**Task directions:**
Give the records again in full, exactly as they appear, but without the pictures.

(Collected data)
*****

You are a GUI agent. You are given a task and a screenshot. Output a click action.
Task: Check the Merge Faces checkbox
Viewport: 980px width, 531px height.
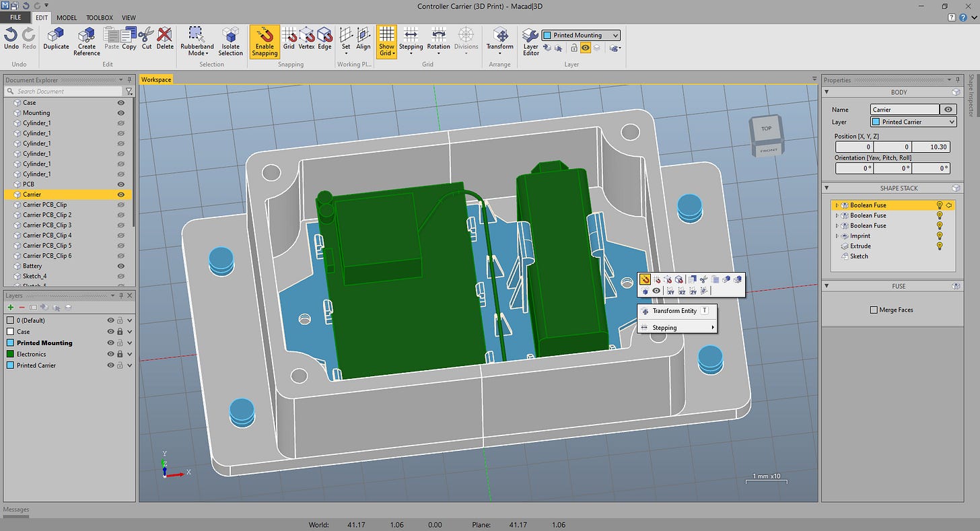coord(874,310)
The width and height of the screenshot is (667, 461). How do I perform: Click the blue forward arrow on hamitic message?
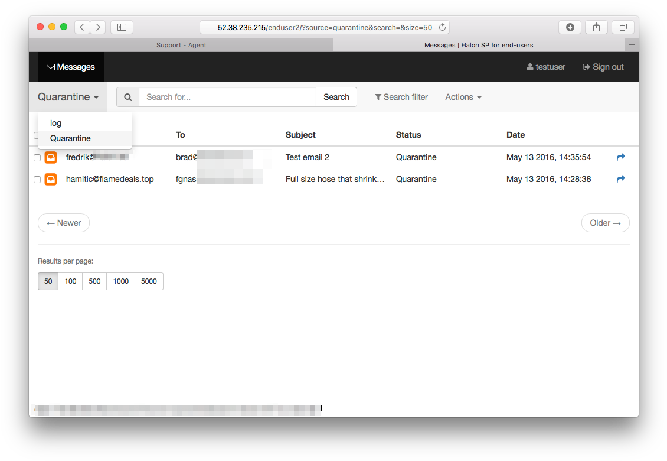pyautogui.click(x=620, y=179)
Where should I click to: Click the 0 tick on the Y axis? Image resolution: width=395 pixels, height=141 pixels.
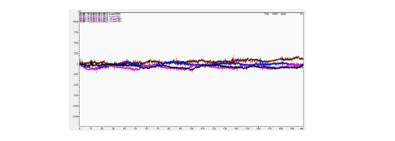point(77,64)
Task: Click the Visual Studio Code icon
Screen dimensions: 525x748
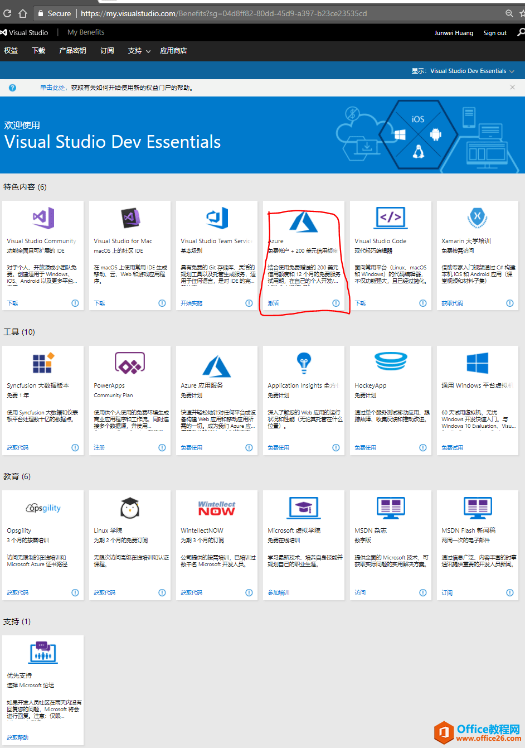Action: 391,218
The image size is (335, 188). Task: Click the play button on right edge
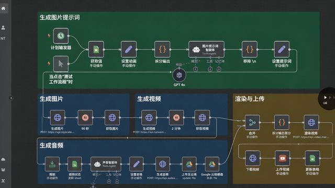pos(325,98)
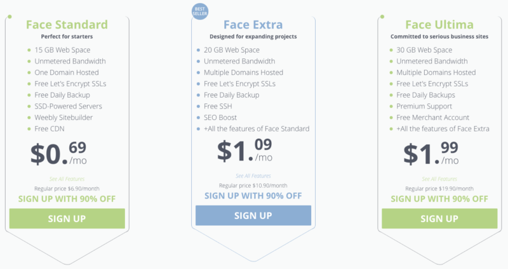Image resolution: width=508 pixels, height=269 pixels.
Task: Click the Face Extra blue SIGN UP button
Action: tap(253, 215)
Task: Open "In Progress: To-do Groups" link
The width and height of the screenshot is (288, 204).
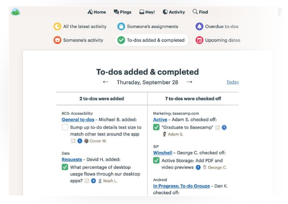Action: 181,186
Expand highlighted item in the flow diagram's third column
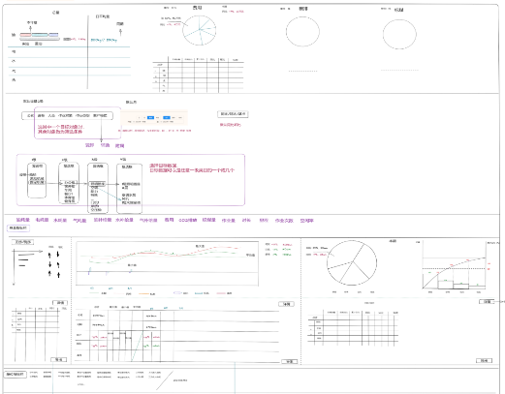This screenshot has width=505, height=394. pos(97,184)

*****

**Reply to the exercise:**
You are a GUI agent. You are given a task and a screenshot. Output a click action.
Task: Check the Merge Faces checkbox
Viewport: 980px width, 531px height.
coord(874,310)
The width and height of the screenshot is (667, 461). How do I perform: Click the blue forward arrow on hamitic message?
pyautogui.click(x=620, y=179)
Where should I click to: Click the 0 tick on the Y axis? Image resolution: width=395 pixels, height=141 pixels.
point(77,64)
Task: Click the Visual Studio Code icon
Screen dimensions: 525x748
Action: 391,218
The image size is (335, 188). Task: Click the play button on right edge
pos(325,98)
Image resolution: width=508 pixels, height=269 pixels.
Task: Click the Face Extra blue SIGN UP button
Action: tap(253, 215)
Task: Open "In Progress: To-do Groups" link
The width and height of the screenshot is (288, 204).
Action: 181,186
Expand highlighted item in the flow diagram's third column
This screenshot has width=505, height=394. pos(97,184)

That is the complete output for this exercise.